Hidup Minimalis Zero Waste Journey

Hal-hal yang bisa disingkirkan untuk hidup Minimalis

15th March 2018 - 6 min read

Buat saya, minimalis bukan tentang berapa banyak atau sedikit hal yang kita miliki. Bukan juga soal memaksakan diri kita untuk let go sesuatu yang berarti untuk kita. Nggak ada yang salah dengan punya barang karena beberapa hal membuat hidup lebih mudah, lebih indah, lebih bahagia, dan lebih nyaman.

Tapi hal yang perlu dimiliki oleh kita adalah kesadaran. Sadar akan prioritas dan sadar saat membuat keputusan untuk menyimpan barang, karena salah-salah bisa jadi kita yang dikuasai oleh barang.
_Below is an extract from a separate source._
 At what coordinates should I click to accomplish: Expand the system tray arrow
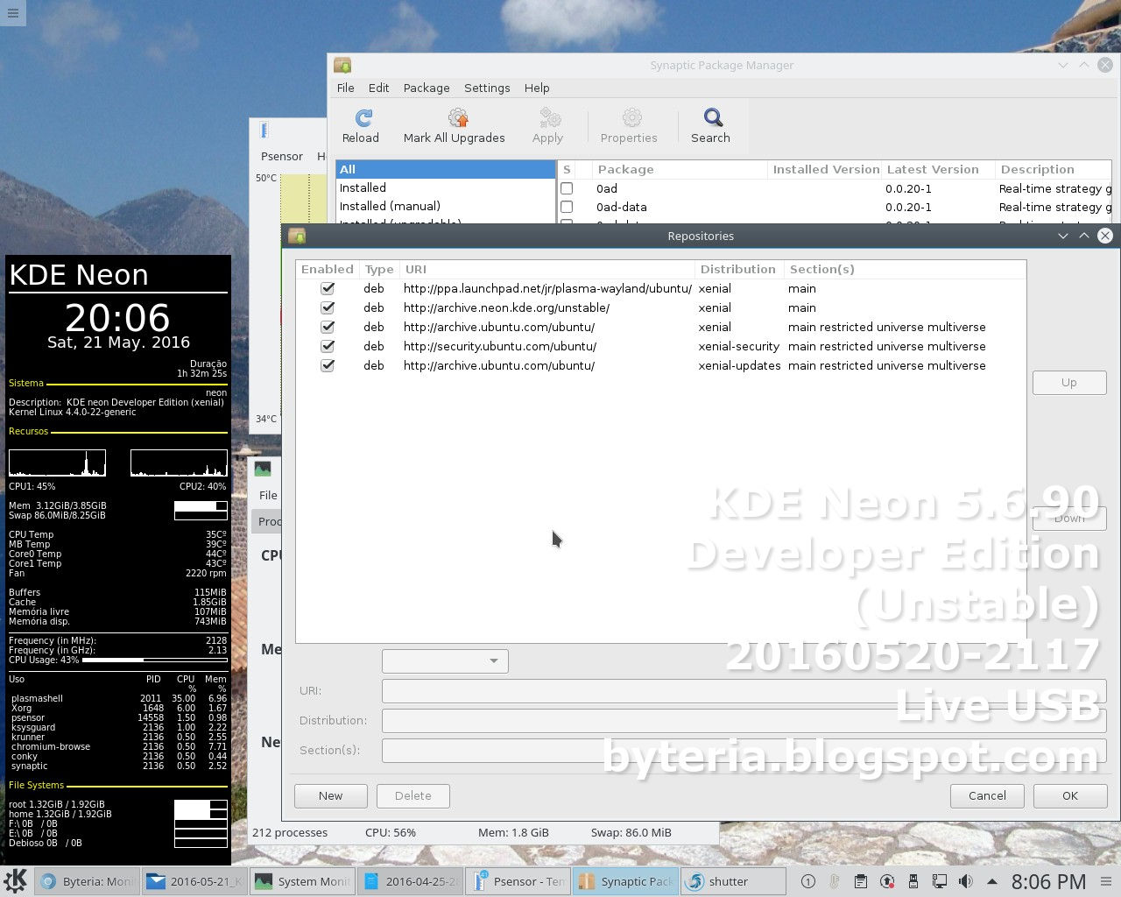[991, 881]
Tiba-tiba aja rumah bisa jadi penuh dengan barang-barang yang nggak terpakai dan hal-hal yang nggak punya value ke kehidupan kita. Barang semakin bertambah banyak dan tanpa kita tau kita nggak punya cukup tempat.
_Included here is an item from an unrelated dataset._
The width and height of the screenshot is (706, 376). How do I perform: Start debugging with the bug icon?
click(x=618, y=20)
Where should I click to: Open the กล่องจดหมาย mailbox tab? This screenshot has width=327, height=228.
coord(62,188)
Setelah ngobrol-ngobrol sama beberapa temen, ternyata banyak juga yang kepengen simplify hidupnya tapi bingung mulai darimana. Untuk saya, saya ngerasa setiap saya pindah rumah, itu adalah momentum untuk mengurangi volume barang yang dipindahkan. Tapi yang penting, tujuannya sudah diset dari awal bahwa pengurangan barang ini akan dimaintain kedepannya.
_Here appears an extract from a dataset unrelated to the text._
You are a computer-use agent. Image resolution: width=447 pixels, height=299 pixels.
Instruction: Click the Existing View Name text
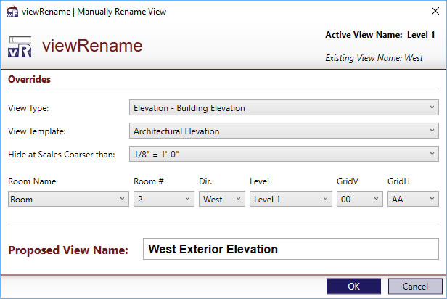tap(374, 58)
Kalau emang nggak ada momentum pindahan, mulailah dari tempat yang paling mudah. Kenali hal-hal yang kita yakin nggak menambah nilai di kehidupan kita. Contohnya: lemari yang berantakan dengan sprei dan handuk yang berbeda-beda warna, kenali sebenernya berapa handuk dan sprei yang bener-bener kita perlukan dan kita gunakan. Utilities ekstra di dapur yang sudah tak tersentuh selama bertahun-tahun, berapa banyak piring dan mangkuk yang benar-benar kita butuhkan? Saya baru nyadar kemarin ini bahwa saya sebenernya nggak perlu punya 3 set (x6) piring dan mangkuk di rumah, akhirnya saya kasih ke temen yang kebetulan memerlukan. Dulu tujuan awalnya adalah jaga-jaga kalau ada tamu, but as a matter of fact seberapa sering ada tamu datang dengan jumlah 3 set perangkat makanan. Pun kalau misalnya bener terjadi kita bisa bekerja sama dengan temen deket atau tamu untuk meminjamkan alat mereka.

Saya ngerasa saat saya punya lebih sedikit barang atau at least barang-barang yang bener-bener berarti buat saya, ada perasaan lega karena saya tau apa yang saya punya dan saya benar-benar menggunakan sesuai fungsinya. Perasaan light atau enteng juga jadi salah satu alesan kenapa saya pengen berhidup minimalis.  Rasanya jauh dari suffocated. Dulu waktu saya kuliah, saya bener-bener kebalikannya, kerjaannya beli baju tiap minggu dan selalu nongkrongin toko-toko. Hidup jadi dipusingkan oleh hal-hal yang sebenernya nggak necessary, mulai dari bingung mau naruh baju dimana, beberes lemari yang akhirnya jadi berantakan lagi, mau pake baju apa dan sebagainya.

Juga dari punya yang seperlunya dan hidup sederhana, saya ngerasa belajar untuk nggak attach terhadap benda..

So, let’s get started dari hal yang paling kecil dan mudah dulu.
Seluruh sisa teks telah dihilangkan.